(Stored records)
----------
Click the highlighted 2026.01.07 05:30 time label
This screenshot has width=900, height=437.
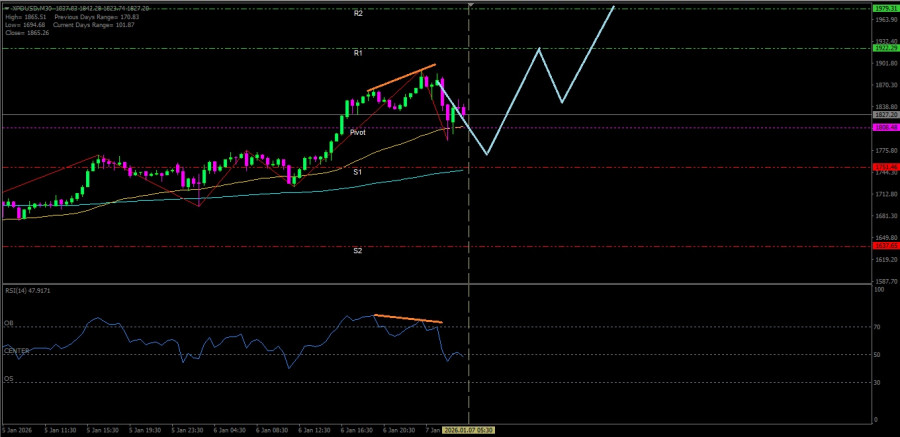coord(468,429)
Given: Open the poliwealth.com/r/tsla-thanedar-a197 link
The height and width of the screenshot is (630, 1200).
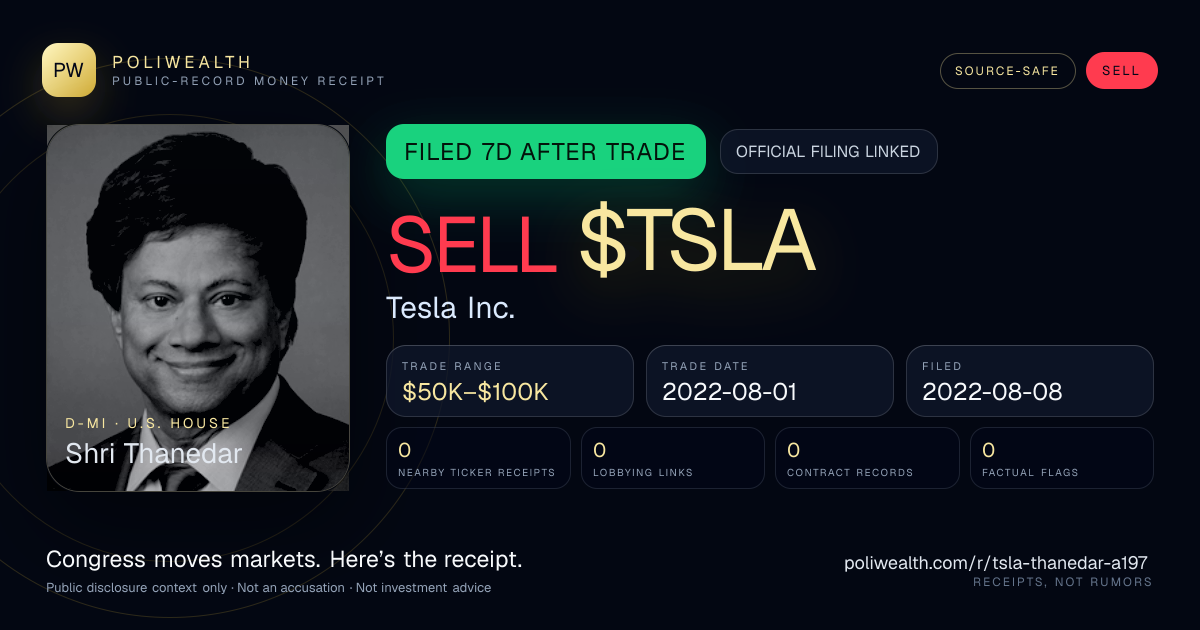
----------
Task goal: Exactly the lines from the one holding "Given: Open the" through the last line of the entries, both included, are to be duplicated; leave the pictures out.

Result for this exercise:
Given: Open the poliwealth.com/r/tsla-thanedar-a197 link
The height and width of the screenshot is (630, 1200).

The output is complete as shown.